Must admit I’ve never taken one of those personality quizzes on the interwebz. That may be because I am:
4) impatient with fools
Pick any and all of the above.
I like blue best, I shy away from others…why I blog…and always apologize if I faart in public. I’ve noticed that if you apologize it only causes others to notice it was you, however, so I’m working on that. As for your revealing answers, I suggest you work on that.
Are you saying I’m not tactful? Then my work here is done.
Everyone, appears tactful compared with The Donald.
Who said ‘for every action there is an equal and opposite reaction’?
I love the idea of an honest quiz, and I agree that quizzes and much else, these days, are more worried about not offending you than giving useful information. I was wondering what my quiz would say to me and the only accurate answer I could think of was, ( and this is a true story) a report some teaching sage wrote on my school report. “Any hope of improvement vanishing rapidly.” I was about eight years old at the time and my mother, bless her, was not cheered by reading it. The following term another teacher wrote, ” Time is running out for Wells. Must learn to take life seriously.”
I’ve always enjoyed that and I never have on some levels but we can’t all be deep space pilots can we. 🙂
Seems I recall hearing about schoolboy reports like that for another Englishman once. Went by the name of Churchill, I believe. He also turned out to be an outstanding author.
Taking life seriously was always a bit of a stretch for me as well. Under my Senior picture in the yearbook in high school the staff chose the following quote: “Life is a jest that has just begun.” Also a true story.
I don’t have any true stories, my teachers loved me, and yes I was a good student. The conclusions about Winston are a bit off. Anyone recall the Dardenelles and know why ANZAC Day is celebrated? See the Mel Gibson film ‘Gallipoli’ for a refresher.
Well, I never…..will, I repeat, well, I never…will, take one of those tests again. Mainly due to the fact if I laugh that hard again I may wet my pants. Oh shucks too late.

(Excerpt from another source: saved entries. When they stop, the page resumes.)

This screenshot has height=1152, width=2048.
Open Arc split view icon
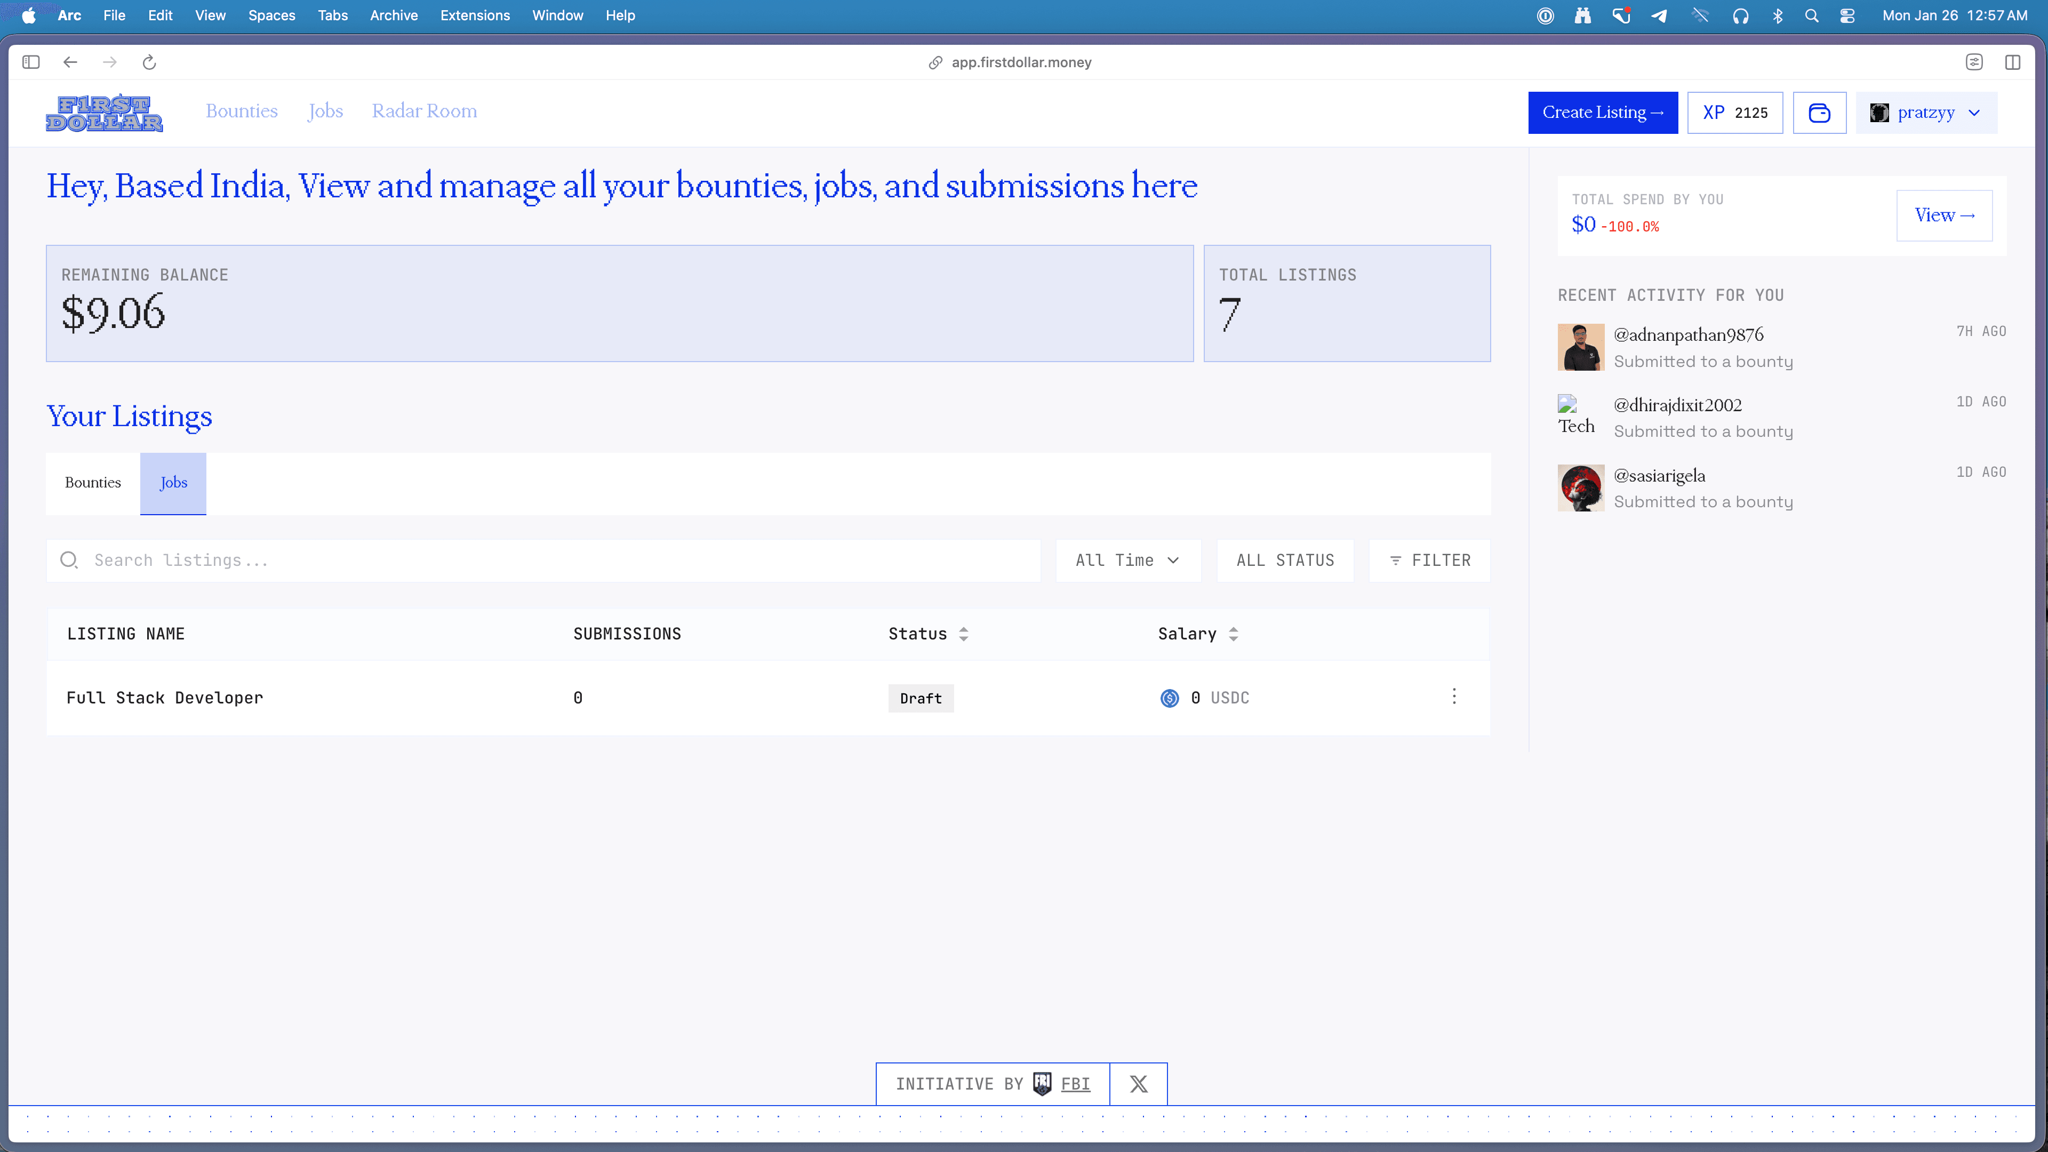2012,62
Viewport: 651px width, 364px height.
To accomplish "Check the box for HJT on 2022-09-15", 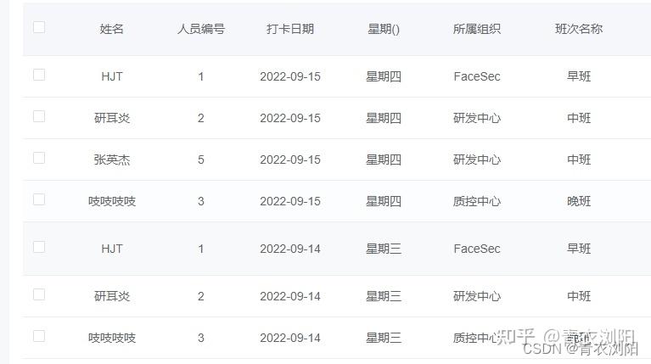I will pyautogui.click(x=39, y=75).
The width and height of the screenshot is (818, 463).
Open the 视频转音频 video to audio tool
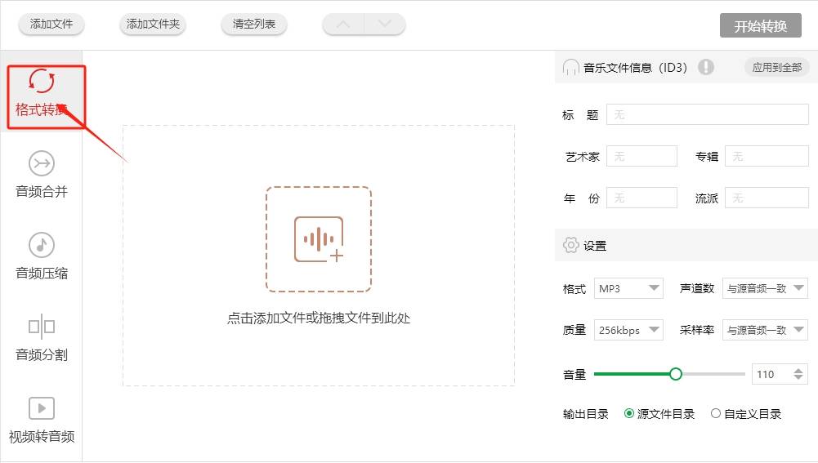pyautogui.click(x=41, y=408)
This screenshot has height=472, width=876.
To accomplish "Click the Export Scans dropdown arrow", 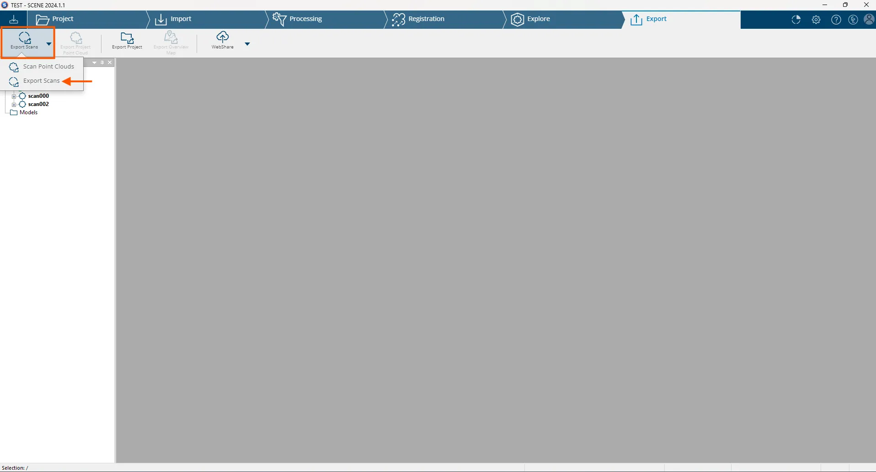I will tap(49, 44).
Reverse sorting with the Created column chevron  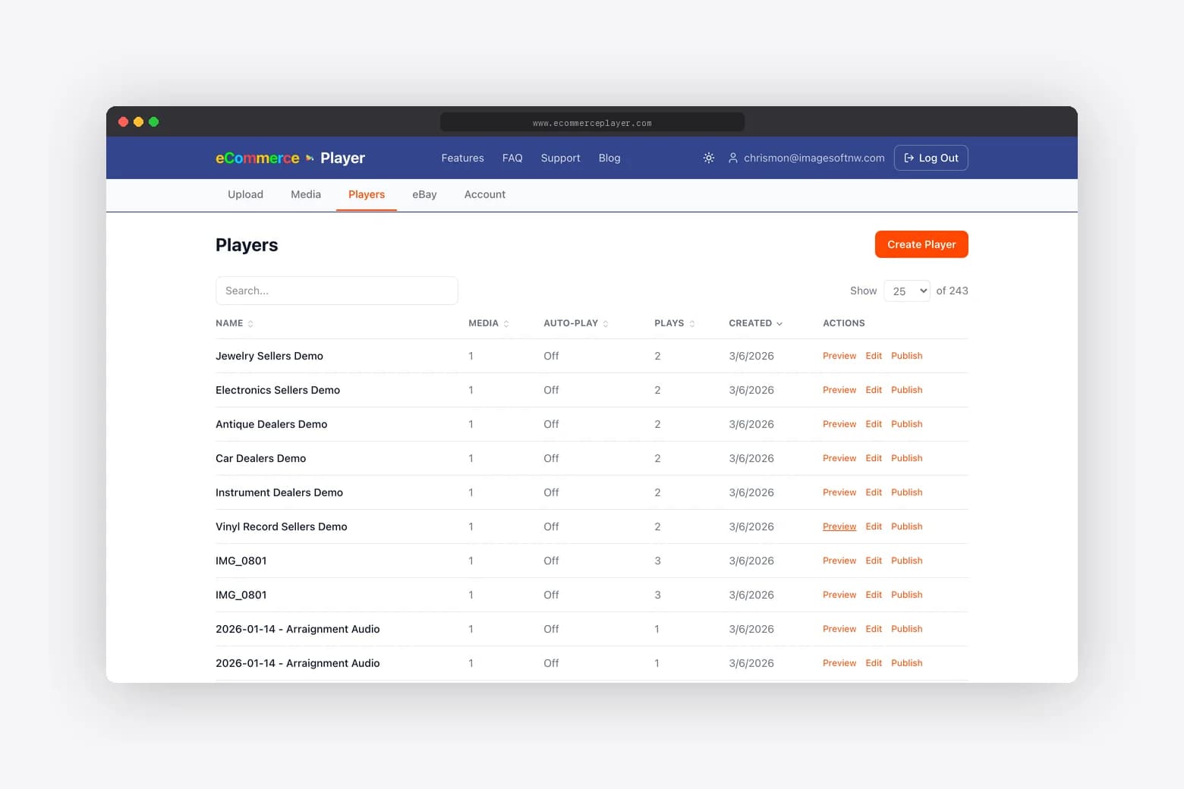coord(779,322)
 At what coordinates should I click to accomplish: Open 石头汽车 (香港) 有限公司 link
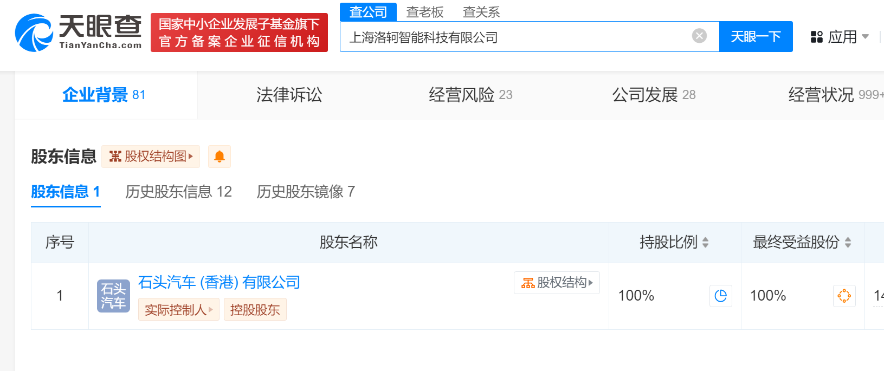tap(219, 282)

now in grocery store looking for depends
There is a support group for that. It’s an offshoot of Bed-wetters Anonymous. It called “Laughing Makes Me Pee Anonymous.”
There has been a major gap in my education so far, so I would really appreciate the opportunity to take this “reality quiz”. I attach my address below:
Over the Pond
This side of the Dark galaxy.
That address keeps getting returned as “undeliverable.” Any ideas why?
Might have something to do with the major gap in my education! I need to go back to school.
Great. For the reasonable licensing fee of $1800.00, you can administer the quiz in your local area as well.
I would take this guy’s high praise with a grain of salt, Al. Based on the initials after his name, he may be just buttering you up so he can sell you a big whole life policy.
He’s an old fraternity brother from college. I don’t think he’ll come near me even though they never got a conviction on that insurance fraud charge.
What! You mean those quizzes are false? Here I thought I was pretty much perfect!😂
You are perfect, Lynn. You were smart enough to follow my blog……that’s proof!
Ha! I knew it!😛
Lol..That’s pretty good. I would imagine not everyone can appreciate such honesty however.
So that’s why I don’t get any referrals!
I’ll decline. I’ve never needed to do another personality quiz since the one that told me that if I was a Muppet, I’d be Mr Snuffleupagus. That’s all I needed to know. My life is explained. Thanks anyway.
Hey, that’s a compliment. He was one of my favorites! He and Morty Moot Mope, you know, the poor guy who couldn’t find a rhyme for his name.
Oh, I was happy about it. He was always my favourite. I have a friend who got Big Bird and was so jealous I got Snuffy, she redid the test 13 times until she got Snuffy too. I don’t think that’s how it’s supposed to work…..
Lol. Love those quizzes, especially the ones that say things like, only the smartest 10% of the population…
Know what you mean. If I believed them, I’d too smart even for the Mensa Society. Maybe you and I could start our own genius society?